20 years ago, an F5 tornado hit the city, killing 27 people.
               
Sheryl Moehring Steger lost four family members May 27th, 1997 “Keith Moehring my brother, his wife Cindy, Moehring, my nephews Erick and Ryan. They were all in the bathroom of their house, where they were supposed to be. It was just too big and bad of a tornado to survive it. It's a pretty sobering thing to see four caskets all lined up.” The Igo family lost five.

“We lost almost half our family in one afternoon,” said Glenda Igo Maikell.   
               
Peaking at 3/4 of a mile wide, with winds of more than 300-miles per hour, the powerful twister moved across the Double Creek Estates. “There's not really a recovery, you just learn to live with it. It's always there on the edge of your mind and of course this time of year every time you start seeing the video of the tornado that was taken from the highway. My first thought is always they were there; people were dying when they took that video. I know that's what people don't think about,” Maikell said.

The tornado hit at 3:48 in the afternoon: the time left on a clock recovered in the debris.

27 people were killed.

“It was awful, it was sheer devastation out there,” Steger said. 

The entire neighborhood was destroyed.

The only thing remaining of the 38 homes in the Double Creek area after the destructive tornado was the cement slabs they were built on. It's a day many said they want to forget, but the lives lost they always want to remember.

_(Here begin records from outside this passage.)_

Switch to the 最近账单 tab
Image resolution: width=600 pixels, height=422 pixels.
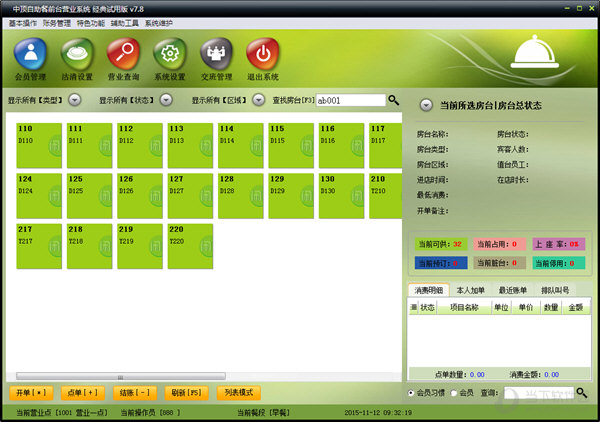click(x=515, y=290)
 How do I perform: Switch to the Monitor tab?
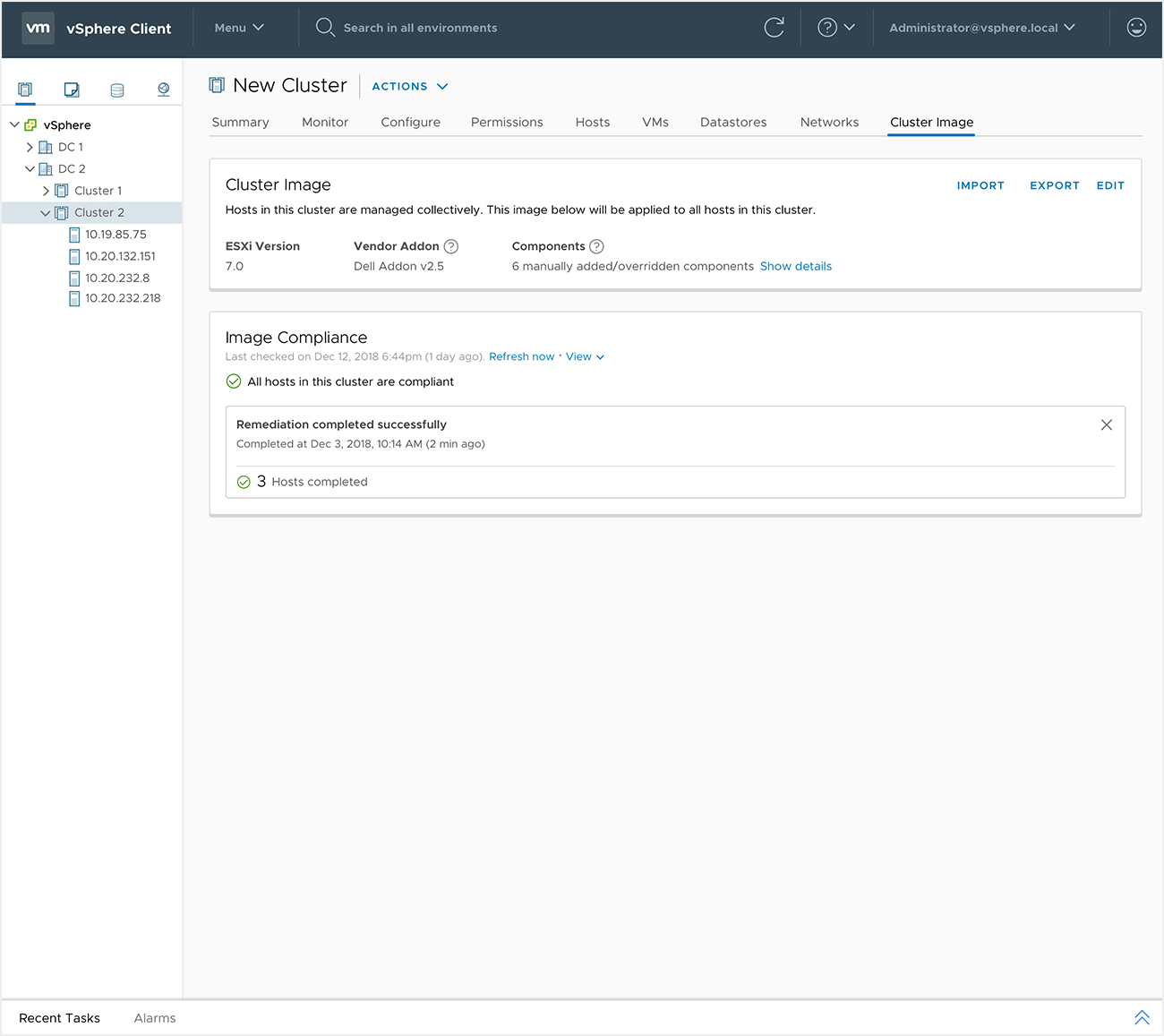[x=324, y=122]
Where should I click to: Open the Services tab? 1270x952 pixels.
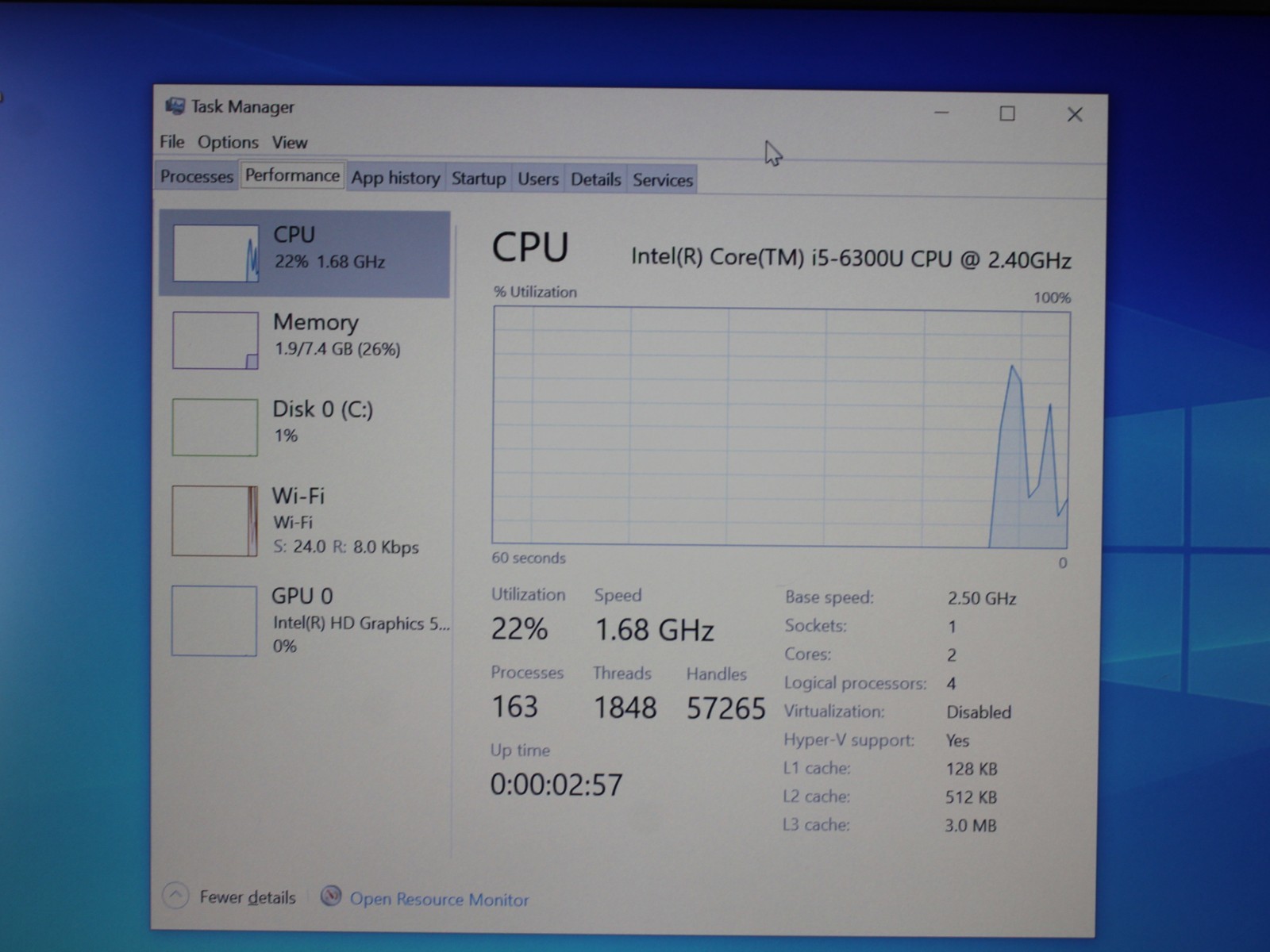click(663, 180)
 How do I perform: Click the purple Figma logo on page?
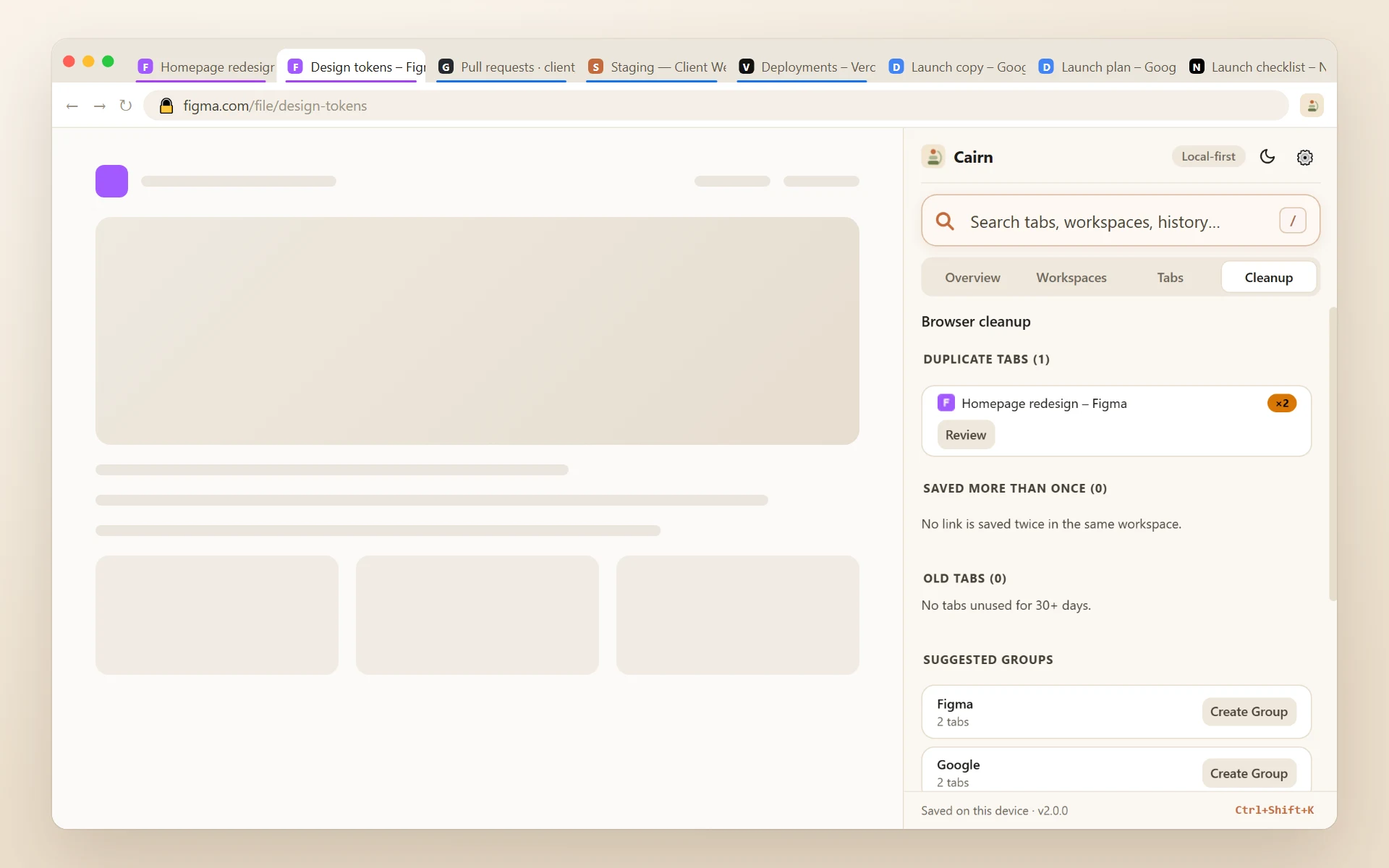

“A lot of people don't really want to keep it fresh, and I understand that, your community wants to move on, you don't want to be identified by a tragedy. At the same time for us the families that remain it's very important to keep their memory alive,” Steger said.
               
Dozens gathered Saturday afternoon for a 20th anniversary remembrance ceremony to help those left behind know their loved ones memory will live on forever.  “We just want to remember and have everyone remember our loved ones. They're gone but they not forgotten,” Steger said.